◆ GIVEN PROBLEM: Reproduce each line of the following material verbatim, from the first line to the last.

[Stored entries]
__________
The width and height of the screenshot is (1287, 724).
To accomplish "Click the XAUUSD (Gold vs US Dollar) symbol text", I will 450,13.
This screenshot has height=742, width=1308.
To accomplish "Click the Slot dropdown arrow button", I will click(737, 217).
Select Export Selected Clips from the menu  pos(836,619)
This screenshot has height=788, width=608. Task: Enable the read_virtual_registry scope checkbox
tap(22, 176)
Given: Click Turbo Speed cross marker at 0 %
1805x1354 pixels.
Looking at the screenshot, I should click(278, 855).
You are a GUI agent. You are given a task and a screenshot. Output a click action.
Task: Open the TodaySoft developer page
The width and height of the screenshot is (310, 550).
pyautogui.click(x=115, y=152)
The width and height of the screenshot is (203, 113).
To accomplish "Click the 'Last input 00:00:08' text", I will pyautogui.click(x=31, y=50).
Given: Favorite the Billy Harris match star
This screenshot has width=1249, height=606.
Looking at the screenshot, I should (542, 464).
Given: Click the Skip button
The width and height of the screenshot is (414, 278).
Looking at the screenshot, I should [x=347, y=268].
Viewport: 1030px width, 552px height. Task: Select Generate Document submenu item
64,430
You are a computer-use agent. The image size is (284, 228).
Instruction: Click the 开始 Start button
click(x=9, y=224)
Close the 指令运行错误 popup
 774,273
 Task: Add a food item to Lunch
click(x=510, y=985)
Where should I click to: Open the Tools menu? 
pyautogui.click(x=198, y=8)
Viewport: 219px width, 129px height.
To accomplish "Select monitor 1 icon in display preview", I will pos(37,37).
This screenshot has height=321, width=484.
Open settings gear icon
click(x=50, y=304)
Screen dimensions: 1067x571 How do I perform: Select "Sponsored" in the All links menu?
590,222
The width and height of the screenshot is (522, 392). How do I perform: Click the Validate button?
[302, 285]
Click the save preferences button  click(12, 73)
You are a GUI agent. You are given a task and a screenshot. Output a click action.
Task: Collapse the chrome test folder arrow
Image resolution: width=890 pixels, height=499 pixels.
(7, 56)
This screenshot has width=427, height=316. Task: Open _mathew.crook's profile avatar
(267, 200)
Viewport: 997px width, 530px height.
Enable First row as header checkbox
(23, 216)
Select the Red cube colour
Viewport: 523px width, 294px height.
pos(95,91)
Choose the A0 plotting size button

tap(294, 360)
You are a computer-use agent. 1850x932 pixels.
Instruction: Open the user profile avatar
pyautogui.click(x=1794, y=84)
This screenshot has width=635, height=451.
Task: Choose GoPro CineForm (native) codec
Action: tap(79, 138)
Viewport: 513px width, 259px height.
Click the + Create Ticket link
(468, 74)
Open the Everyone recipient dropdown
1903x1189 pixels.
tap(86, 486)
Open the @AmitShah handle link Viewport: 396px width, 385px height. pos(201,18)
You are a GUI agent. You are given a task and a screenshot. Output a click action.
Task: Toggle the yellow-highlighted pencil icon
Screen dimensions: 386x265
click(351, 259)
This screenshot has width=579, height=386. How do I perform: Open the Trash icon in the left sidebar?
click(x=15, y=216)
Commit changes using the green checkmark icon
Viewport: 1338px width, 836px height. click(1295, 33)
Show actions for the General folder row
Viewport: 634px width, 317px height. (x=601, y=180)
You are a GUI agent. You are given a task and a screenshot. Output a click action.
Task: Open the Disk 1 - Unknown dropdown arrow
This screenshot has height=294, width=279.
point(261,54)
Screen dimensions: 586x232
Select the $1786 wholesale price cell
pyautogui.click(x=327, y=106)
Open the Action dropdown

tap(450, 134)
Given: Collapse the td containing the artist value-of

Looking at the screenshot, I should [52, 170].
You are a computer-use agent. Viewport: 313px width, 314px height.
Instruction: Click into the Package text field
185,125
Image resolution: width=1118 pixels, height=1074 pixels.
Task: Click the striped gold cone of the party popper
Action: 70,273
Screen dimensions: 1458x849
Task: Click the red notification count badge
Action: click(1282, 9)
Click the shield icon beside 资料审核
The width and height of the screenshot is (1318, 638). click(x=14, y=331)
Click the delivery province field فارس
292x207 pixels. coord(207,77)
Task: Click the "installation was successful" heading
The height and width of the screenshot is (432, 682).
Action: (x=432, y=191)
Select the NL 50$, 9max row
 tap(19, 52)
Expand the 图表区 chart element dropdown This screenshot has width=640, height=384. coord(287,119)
__________
◆ COMPLETE ANSWER:
The width and height of the screenshot is (1287, 724).
To accomplish "Click the XAUUSD (Gold vs US Dollar) symbol text", I will 450,13.
This screenshot has height=742, width=1308.
To accomplish "Click the Slot dropdown arrow button", I will click(737, 217).
Select Export Selected Clips from the menu  pos(836,619)
This screenshot has height=788, width=608. Task: Enable the read_virtual_registry scope checkbox
tap(22, 176)
Given: Click Turbo Speed cross marker at 0 %
1805x1354 pixels.
Looking at the screenshot, I should click(278, 855).
You are a GUI agent. You are given a task and a screenshot. Output a click action.
Task: Open the TodaySoft developer page
The width and height of the screenshot is (310, 550).
pyautogui.click(x=115, y=152)
The width and height of the screenshot is (203, 113).
To accomplish "Click the 'Last input 00:00:08' text", I will pyautogui.click(x=31, y=50).
Given: Favorite the Billy Harris match star
This screenshot has width=1249, height=606.
Looking at the screenshot, I should (542, 464).
Given: Click the Skip button
The width and height of the screenshot is (414, 278).
Looking at the screenshot, I should [x=347, y=268].
Viewport: 1030px width, 552px height. Task: Select Generate Document submenu item
64,430
You are a computer-use agent. The image size is (284, 228).
Instruction: Click the 开始 Start button
click(x=9, y=224)
Close the 指令运行错误 popup
 774,273
 Task: Add a food item to Lunch
click(x=510, y=985)
Where should I click to: Open the Tools menu? 
pyautogui.click(x=198, y=8)
Viewport: 219px width, 129px height.
To accomplish "Select monitor 1 icon in display preview", I will pos(37,37).
This screenshot has height=321, width=484.
Open settings gear icon
click(x=50, y=304)
Screen dimensions: 1067x571 How do I perform: Select "Sponsored" in the All links menu?
590,222
The width and height of the screenshot is (522, 392). How do I perform: Click the Validate button?
[302, 285]
Click the save preferences button  click(12, 73)
You are a GUI agent. You are given a task and a screenshot. Output a click action.
Task: Collapse the chrome test folder arrow
Image resolution: width=890 pixels, height=499 pixels.
(7, 56)
This screenshot has width=427, height=316. Task: Open _mathew.crook's profile avatar
(267, 200)
Viewport: 997px width, 530px height.
Enable First row as header checkbox
(23, 216)
Select the Red cube colour
Viewport: 523px width, 294px height.
pos(95,91)
Choose the A0 plotting size button

tap(294, 360)
You are a computer-use agent. 1850x932 pixels.
Instruction: Open the user profile avatar
pyautogui.click(x=1794, y=84)
This screenshot has width=635, height=451.
Task: Choose GoPro CineForm (native) codec
Action: tap(79, 138)
Viewport: 513px width, 259px height.
Click the + Create Ticket link
(468, 74)
Open the Everyone recipient dropdown
1903x1189 pixels.
tap(86, 486)
Open the @AmitShah handle link Viewport: 396px width, 385px height. pos(201,18)
You are a GUI agent. You are given a task and a screenshot. Output a click action.
Task: Toggle the yellow-highlighted pencil icon
Screen dimensions: 386x265
click(351, 259)
This screenshot has width=579, height=386. How do I perform: Open the Trash icon in the left sidebar?
click(x=15, y=216)
Commit changes using the green checkmark icon
Viewport: 1338px width, 836px height. click(1295, 33)
Show actions for the General folder row
Viewport: 634px width, 317px height. (x=601, y=180)
You are a GUI agent. You are given a task and a screenshot. Output a click action.
Task: Open the Disk 1 - Unknown dropdown arrow
This screenshot has height=294, width=279.
point(261,54)
Screen dimensions: 586x232
Select the $1786 wholesale price cell
pyautogui.click(x=327, y=106)
Open the Action dropdown

tap(450, 134)
Given: Collapse the td containing the artist value-of

Looking at the screenshot, I should [52, 170].
You are a computer-use agent. Viewport: 313px width, 314px height.
Instruction: Click into the Package text field
185,125
Image resolution: width=1118 pixels, height=1074 pixels.
Task: Click the striped gold cone of the party popper
Action: 70,273
Screen dimensions: 1458x849
Task: Click the red notification count badge
Action: click(1282, 9)
Click the shield icon beside 资料审核
The width and height of the screenshot is (1318, 638). click(x=14, y=331)
Click the delivery province field فارس
292x207 pixels. coord(207,77)
Task: Click the "installation was successful" heading
The height and width of the screenshot is (432, 682).
Action: (x=432, y=191)
Select the NL 50$, 9max row
 tap(19, 52)
Expand the 图表区 chart element dropdown This screenshot has width=640, height=384. coord(287,119)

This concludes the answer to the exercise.